## The problem
Start at the line that contains "[High School on SI Home] (85, 117)". Repeat it and each line after it, exactly, up to and including the final line of the data.

── Supplied material ──

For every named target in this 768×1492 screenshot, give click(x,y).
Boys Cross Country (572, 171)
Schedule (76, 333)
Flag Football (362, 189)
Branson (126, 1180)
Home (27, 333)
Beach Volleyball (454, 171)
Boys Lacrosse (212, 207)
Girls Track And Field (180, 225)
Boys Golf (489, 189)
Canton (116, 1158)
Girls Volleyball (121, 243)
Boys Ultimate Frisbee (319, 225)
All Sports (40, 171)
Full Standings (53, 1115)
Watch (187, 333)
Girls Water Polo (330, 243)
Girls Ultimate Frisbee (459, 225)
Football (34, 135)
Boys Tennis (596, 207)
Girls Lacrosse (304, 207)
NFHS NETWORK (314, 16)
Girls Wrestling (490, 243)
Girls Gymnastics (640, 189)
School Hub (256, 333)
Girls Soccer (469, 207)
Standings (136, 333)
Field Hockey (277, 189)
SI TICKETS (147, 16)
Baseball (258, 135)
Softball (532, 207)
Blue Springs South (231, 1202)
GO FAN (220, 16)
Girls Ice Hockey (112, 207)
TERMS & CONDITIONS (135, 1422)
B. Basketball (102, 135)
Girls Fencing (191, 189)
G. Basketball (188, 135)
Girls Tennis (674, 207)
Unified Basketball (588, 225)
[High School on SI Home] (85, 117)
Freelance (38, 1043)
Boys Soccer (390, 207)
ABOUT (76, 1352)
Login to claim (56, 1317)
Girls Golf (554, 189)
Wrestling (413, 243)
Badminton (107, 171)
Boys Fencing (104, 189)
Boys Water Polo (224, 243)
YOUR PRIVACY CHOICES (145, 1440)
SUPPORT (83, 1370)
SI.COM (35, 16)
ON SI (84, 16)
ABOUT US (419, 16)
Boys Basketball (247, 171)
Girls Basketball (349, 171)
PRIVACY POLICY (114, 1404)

───

## Exercise output
[High School on SI Home] (85, 117)
Freelance (38, 1043)
Boys Soccer (390, 207)
ABOUT (76, 1352)
Login to claim (56, 1317)
Girls Golf (554, 189)
Wrestling (413, 243)
Badminton (107, 171)
Boys Fencing (104, 189)
Boys Water Polo (224, 243)
YOUR PRIVACY CHOICES (145, 1440)
SUPPORT (83, 1370)
SI.COM (35, 16)
ON SI (84, 16)
ABOUT US (419, 16)
Boys Basketball (247, 171)
Girls Basketball (349, 171)
PRIVACY POLICY (114, 1404)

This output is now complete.